Ihre Zwickmühle und Ihre Bauchschmerzen bezüglich einer Zusammenarbeit mit demokratischen Kräften, die wahrscheinlich in einigen Punkten anderer Meinung sind als Sie, dürfen Sie gern in stabilen linksliberalen und multikulturellen Milieus, wie sie im Berliner Kreuzberg oder im hanseatischen Schanzenviertel zu finden sind, verfeinern und diskutieren. Wir befinden uns aber in Sachsen, in Chemnitz in der ehemaligen DDR. Hier geht es momentan nicht vordringlich um direkte, konservative, liberale, soziale, pluralistische, räterepublikanische, dezisionistische, kommunitaristische, kosmopolitische, republikanische, deliberative, partizipative, feministische oder multikulturalistische Demokratievarianten.

Hier geht es um die schlichte Abwehr von rechten Machtphantasien, um Vertrauen, Respekt und Toleranz beziehungsweise den Erhalt einer menschenfreundlichen Lebenskultur. Wenn es nach den säuerlichen, dauereingeschnappten Angstbürgern in Sachsen geht, bekommen wir einen Putin- oder Orban-Klon als Ministerpräsidenten und eine zu diesen Gruselfiguren passende Kultur-, Wirtschafts- und Sozialpolitik. Themen wie Minderheitenvotum, Klimadebatte, Jugendquote in Parlamenten und Genderdiskurse finden die Herrschaften von AFD und Co nicht spannend. Rechtspopulisten und Nazitruppen haben natürlich kein Interesse am konstruktiven Streit im Alltag und in den Parlamenten. Sie wollen das bestehende politische System am liebsten abschaffen. Mitunter schaffen sie sich zügig selbst ab, wie Ronald B. Schill oder H.C. Strache, verlassen kann man sich auf diese angenehme Selbstregulierung aber nicht.
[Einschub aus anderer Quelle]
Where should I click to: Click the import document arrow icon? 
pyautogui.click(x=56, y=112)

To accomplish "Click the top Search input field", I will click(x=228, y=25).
Allerdings konnte sich die von Ihnen als „kleineres Übel“ bezeichnete parlamentarische Demokratie, die in ihrer Geschichte schon immer Herausforderungen und Gefährdungen ausgesetzt war, bislang durch die beachtliche Wandlungsfähigkeit ihrer Institutionen, Verfahren und Techniken behaupten. Auf diese Elastizität muß man setzen, denn die Demokratien werden heute meist nicht durch grobe Gewalt, durch einen Staatsstreich oder einen Militärputsch angegriffen. Die größten Gefahren drohen durch Desinteresse der Bürger, Hetze und[nbsp] Populismus sowie eine beständige Aushöhlung von Regeln und Normen - und im blödesten Fall durch Wahlen. Demokraten müssen bei allen Gegensätzen zusammenarbeiten, um Anti-Demokraten zu stoppen, das klingt langweilig, ist aber meiner Meinung nach der konstruktivste Vorschlag in tückischen Zeiten.